[[ DATA EXTRACTS, beginning ]]

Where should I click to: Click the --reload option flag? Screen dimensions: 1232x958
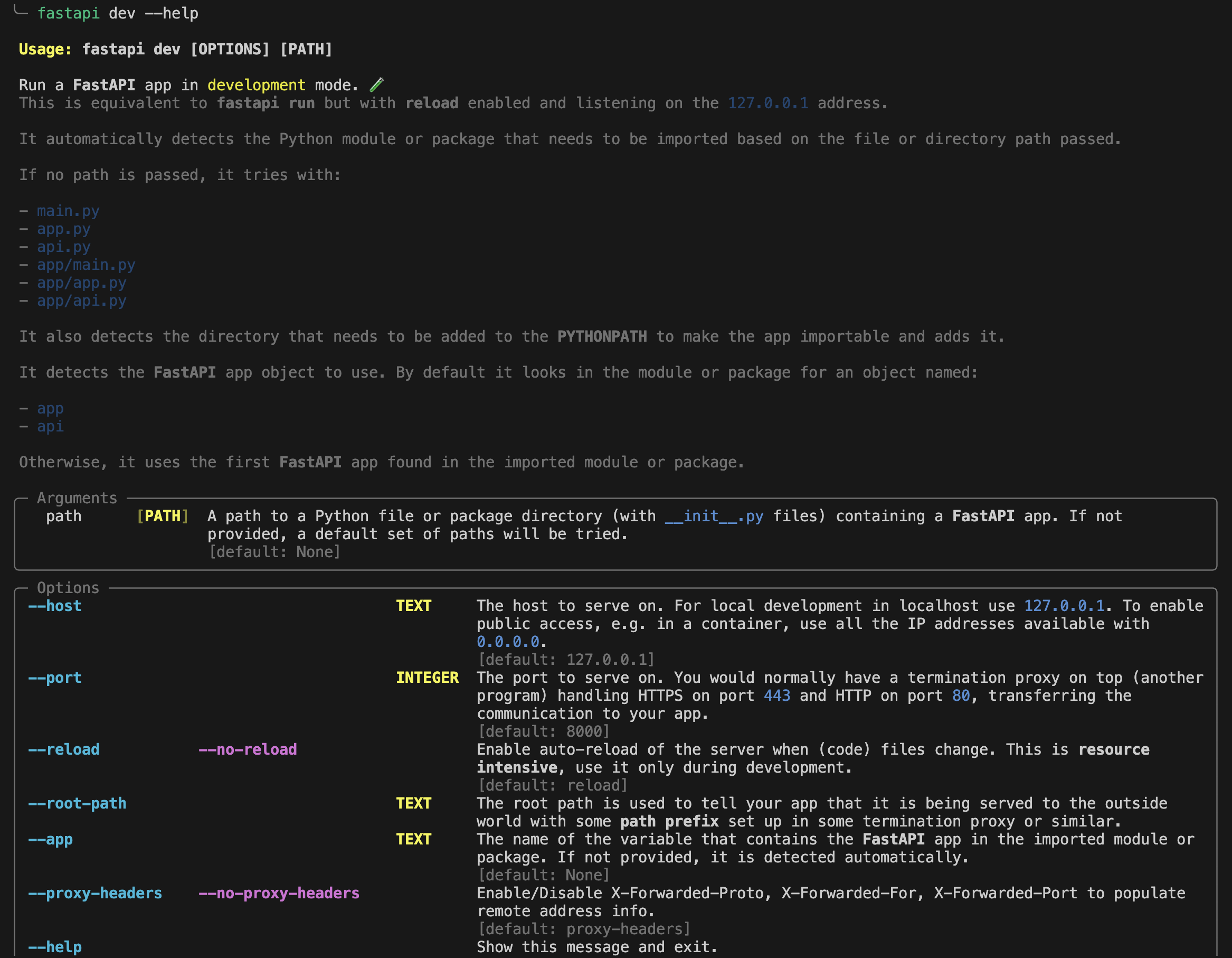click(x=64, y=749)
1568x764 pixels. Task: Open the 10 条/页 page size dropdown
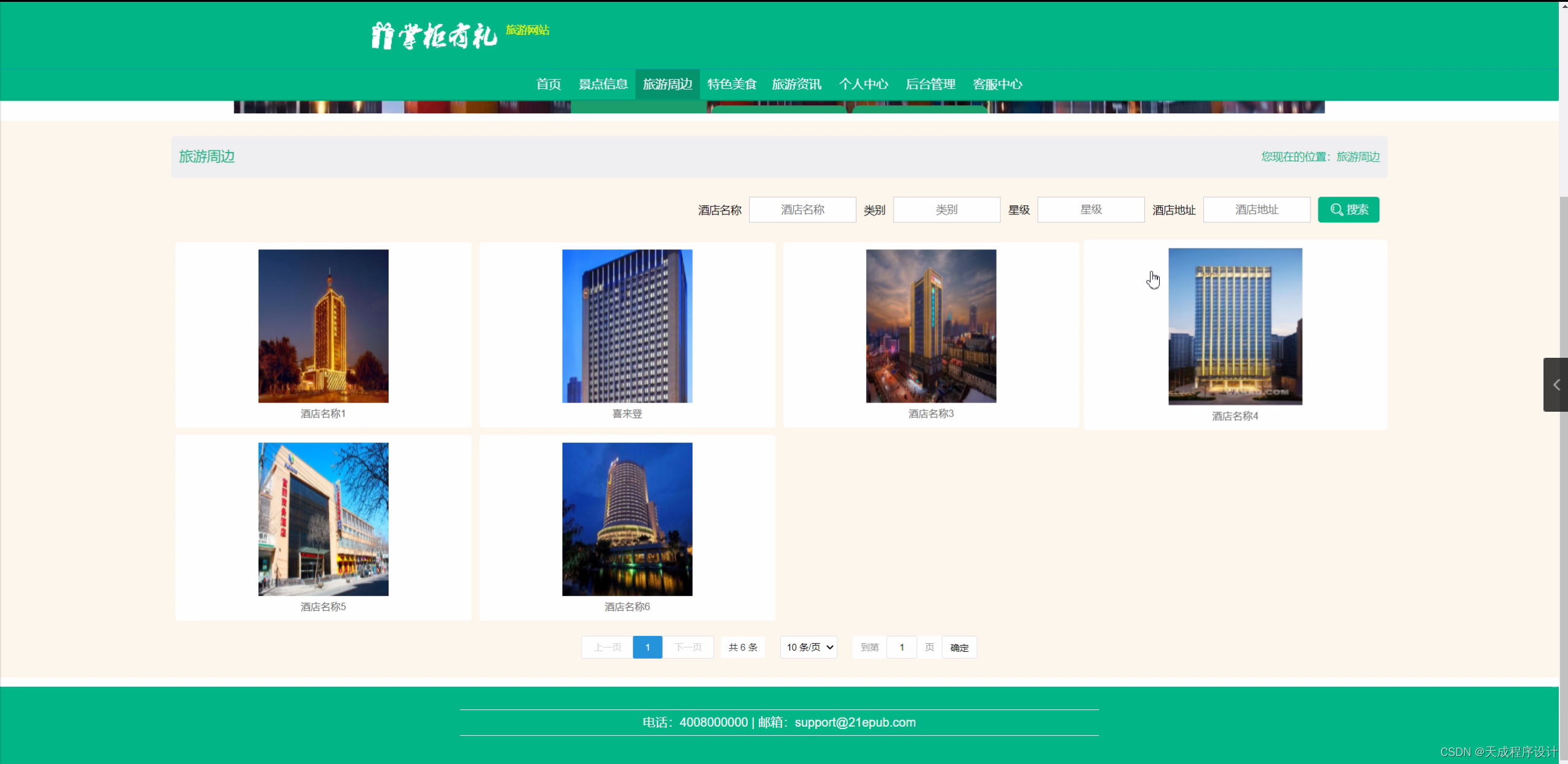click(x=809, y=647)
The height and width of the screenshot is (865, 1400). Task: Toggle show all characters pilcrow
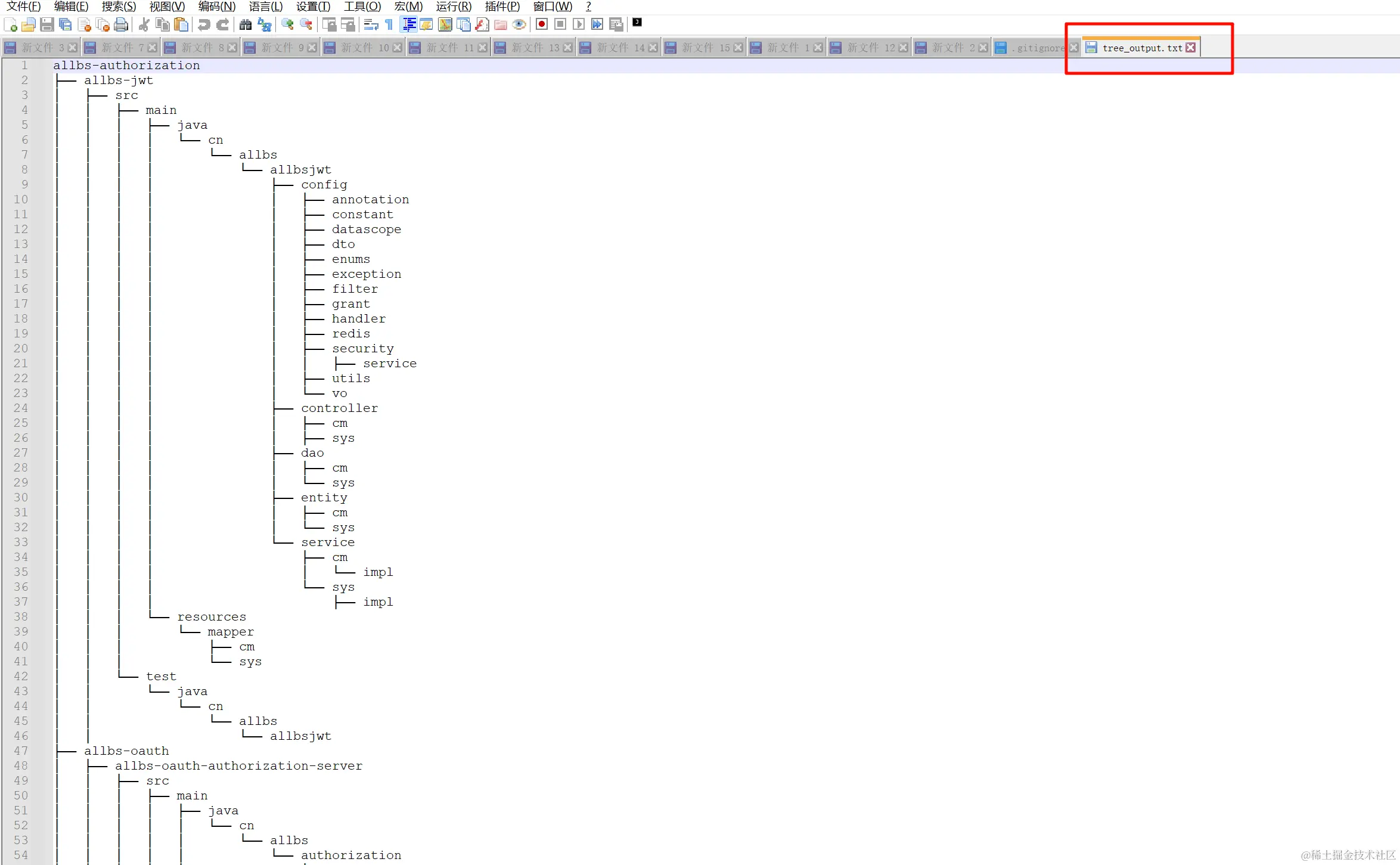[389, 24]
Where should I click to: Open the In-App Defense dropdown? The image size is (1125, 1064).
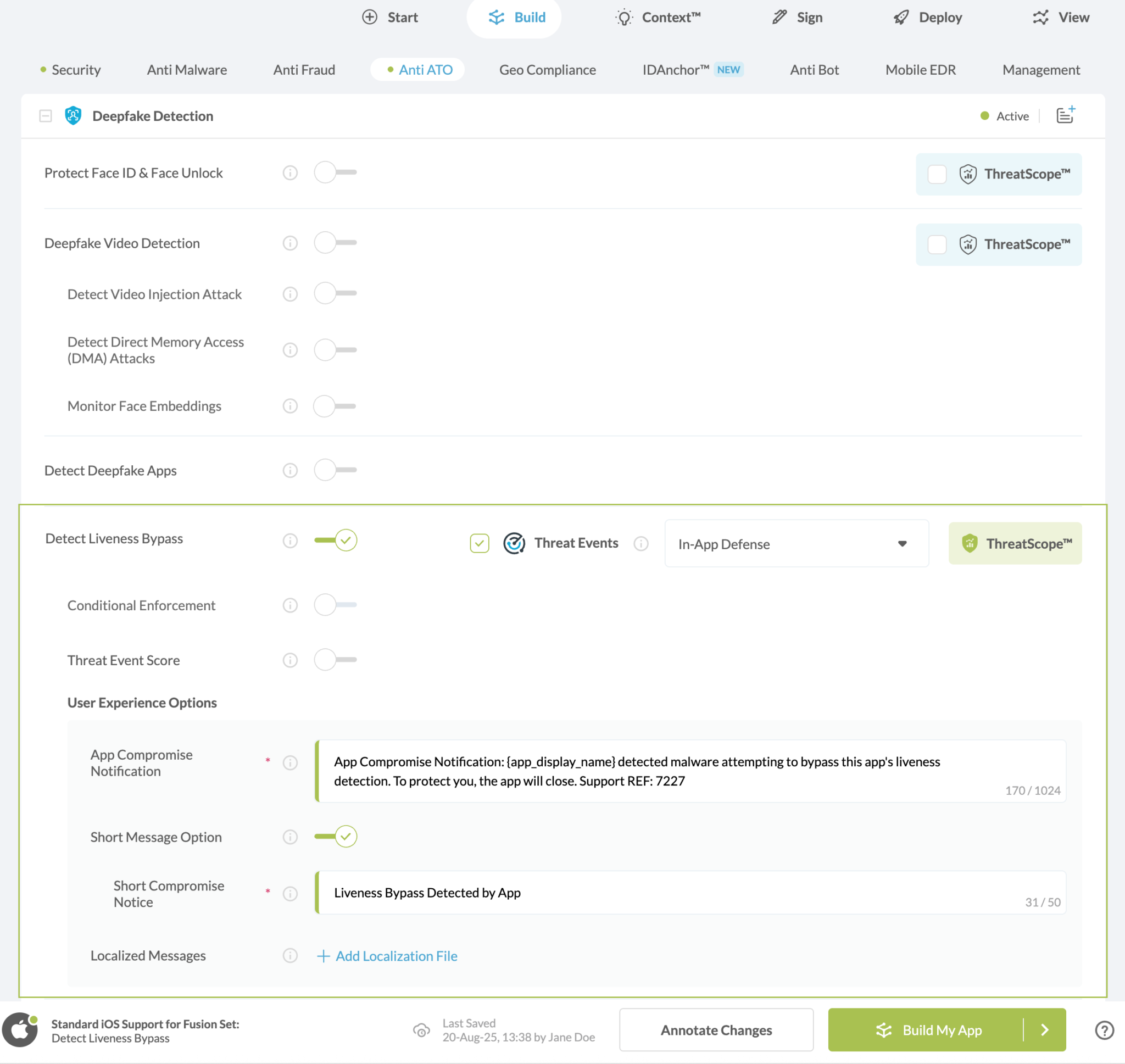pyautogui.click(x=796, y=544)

[[ DATA EXTRACTS, end ]]

TO DO
Transcribe the data exactly, minus any images.

ANSWER TO THIS EXERCISE
Where should I click to: Click the --reload option flag? Screen dimensions: 1232x958
click(x=64, y=749)
1568x764 pixels. Task: Open the 10 条/页 page size dropdown
click(x=809, y=647)
The height and width of the screenshot is (865, 1400). Task: Toggle show all characters pilcrow
[389, 24]
Where should I click to: Open the In-App Defense dropdown? The image size is (1125, 1064).
pyautogui.click(x=796, y=544)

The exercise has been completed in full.